Stk11 (Lkb1) deletion in the osteoblast lineage leads to high bone turnover, increased trabecular bone density and cortical porosity.

ABSTRACT

The mTOR pathway couples energy homeostasis to growth, division and survival of the cell. Stk11/Lkb1 is a critical serine-threonine protein kinase in the inhibition of mTOR pathway action. In the mammalian skeleton, Stk11 regulates the transition between immature and hypertrophic chondrocytes. Here, we have focused on the action of Stk11in the osteoblast lineage through osteoblast specific-removal of Stk11 activity. In the mouse model system, specification and primary organization of the neonatal boney skeleton is independent of Stk11. However, histological, molecular and micro-CT analysis revealed a marked perturbation of normal bone development evident in the immediate post-natal period. Cortical bone was unusually porous displaying a high rate of turnover with new trabeculae forming in the endosteal space. Trabecular bone also showed enhanced turnover and marked increase in the density of trabeculae and number of osteoclasts. Though mutants showed an expansion of bone volume and trabecular number, their bone matrix comprised large amounts of osteoid and irregularly deposited woven bone highlighted by diffuse fluorochrome labeling.
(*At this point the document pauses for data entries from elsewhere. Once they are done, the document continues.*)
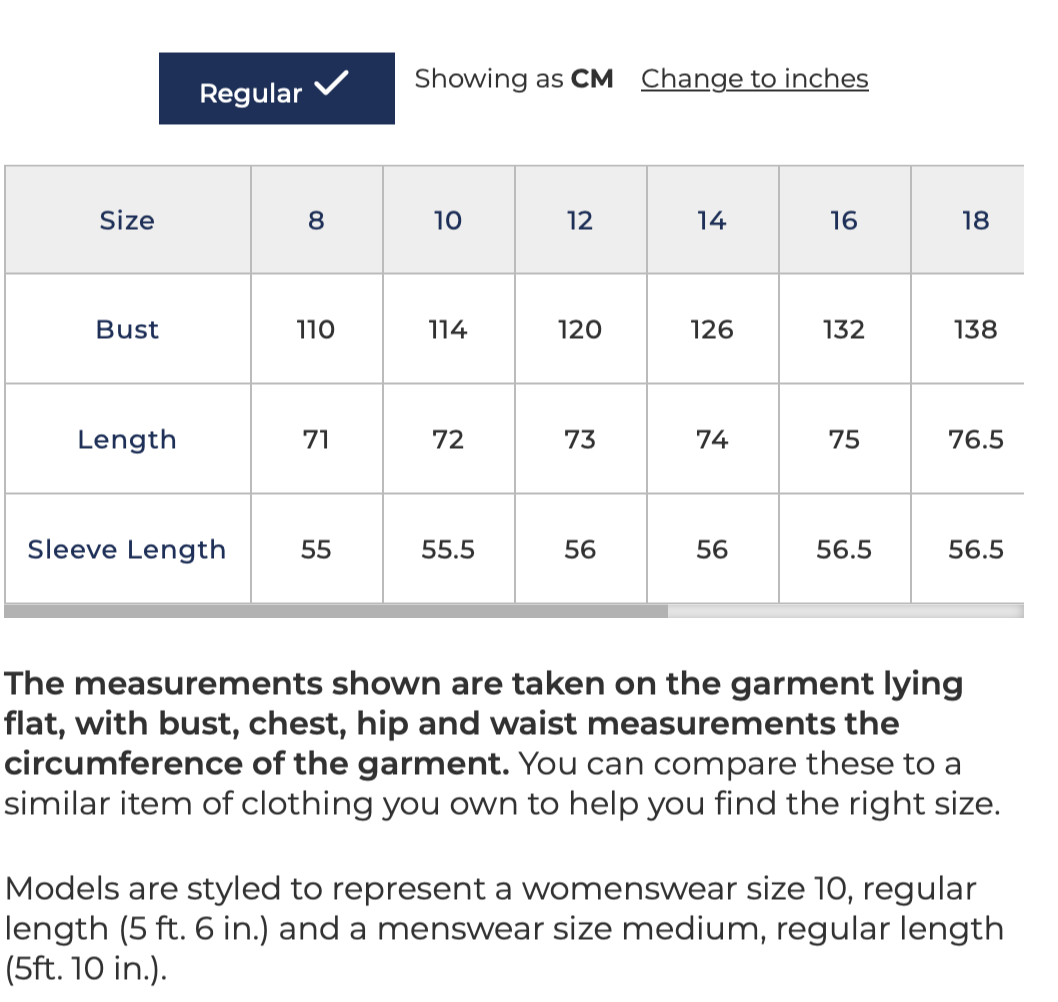Viewport: 1058px width, 1002px height.
Task: Click the size 16 column header
Action: 844,220
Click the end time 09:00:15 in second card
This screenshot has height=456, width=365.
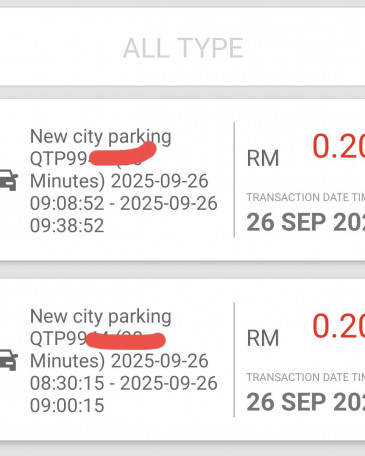coord(67,406)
Additionally, we observed an increase in fibroblast-like cells associated with trabecular bone in Stk11 mutants. Stk11 down-regulates mTORC1 activity through control of upstream modulators of the AMP kinase family an increase in the levels of the phosphorylated ribosomal protein S6, a target of mTORC1-mediated kinase activity, on osteoblast removal of Stk11 suggests deregulated mTORC1 activity contributes to the osteoblast phenotype. These data demonstrate Stk11 activity within osteoblasts is critical for the development of normally structured bone regulating directly the number and coordinated actions of osteoblasts, and indirectly osteoclast number.